- [Extracted text]
Joe and Suzanne Bannister offer their thanks to Life Flight’s Westpac Rescue Helicopter crew. PHOTO/SUPPLIED

GIANINA SCHWANECKE
gianina.schwanecke@age.co.nz

It was one of the most difficult winch rescues of Life Flight crewman Mike Beausoleil’s career, after a hunting trip gone wrong.

Beausoleil was operating the winch on the night of December 17, when the Life Flight crew responded to a hunter who had badly broken his leg after falling from a cliff in the Haurangi Forest Park.

Masterton man Joe Bannister had set off with his friend Dave McKay earlier that day.

He was carrying a young deer, which he had just shot, down a steep hill across a cliff face when the ground gave way, causing him to fall 40 metres below and seriously injure his leg.

“On the way down my boot got caught in some bedrock sticking out from the side. It cranked my foot at right angles, ripped all the ligaments off my ankle and broke one of the bones below the knee.”

The incident happened just after 9pm and the two hunters knew Bannister would not be able to walk out on his own.

“It’s very isolated and it was right on dark. I took one hoppy step with my boot kind of swinging and [McKay] said ‘there’s no way you’re getting out with that’.”

Bannister used his personal locator beacon to broadcast an emergency message and his location to the Rescue Co-ordination Centre.

“It was one of the trickier winching jobs they had done, because of the height and the wind. They couldn’t get me out because of the trees so we had to move about 30 metres down the riverbed.”

Beausoleil and the helicopter crew arrived around 11pm, by which time it was dark and difficult to see.

He said it was one of the most challenging jobs of his career.

“A very high winch due to the steepness of the valley, high winds in the lee side of the mountain and extremely dark. The medic had to stand in the river as it was the only area clear of trees to winch out.”

After being taken to Wellington Hospital, Bannister still has six weeks of recovery ahead of him but is very grateful to the Life Flight team for rescuing him.

“My wife Suzanne and I offer you our most heartfelt thanks. Your professionalism led to a speedy and positive result.”

The Masterton couple have a long association with Life Flight, as Suzanne works as a nurse at Wairarapa Hospital and Joe has previously volunteered for Search and Rescue with Life Flight co-founder, the late Peter Button.

Bannister said he was glad he had his locator beacon to hand. He uses it almost daily as a sheep and beef farmer.

“It would have been a very different story without my locator beacon. They are worth their weight in gold.”

- [Data segment]
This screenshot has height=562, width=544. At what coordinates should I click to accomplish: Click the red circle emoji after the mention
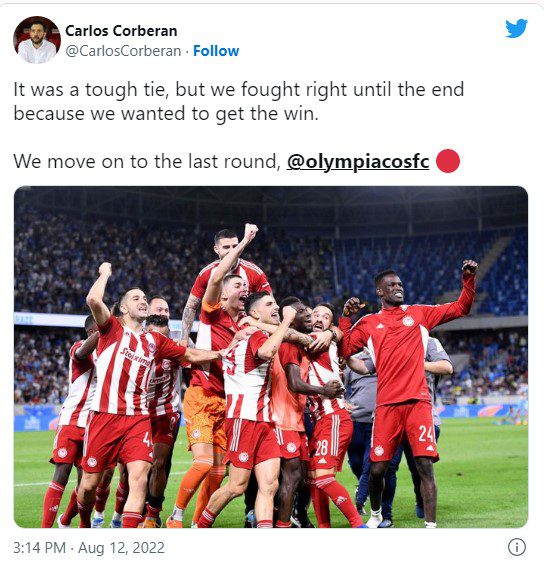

- [Aim of the task] Edit the helicopter rescue article by changing "six weeks" to "eight weeks", then write out the passage between "He said it was" and "late Peter Button.", inclusive, with that change. The listing has nothing to do with the exercise.

- [Worked solution]
He said it was one of the most challenging jobs of his career.

“A very high winch due to the steepness of the valley, high winds in the lee side of the mountain and extremely dark. The medic had to stand in the river as it was the only area clear of trees to winch out.”

After being taken to Wellington Hospital, Bannister still has eight weeks of recovery ahead of him but is very grateful to the Life Flight team for rescuing him.

“My wife Suzanne and I offer you our most heartfelt thanks. Your professionalism led to a speedy and positive result.”

The Masterton couple have a long association with Life Flight, as Suzanne works as a nurse at Wairarapa Hospital and Joe has previously volunteered for Search and Rescue with Life Flight co-founder, the late Peter Button.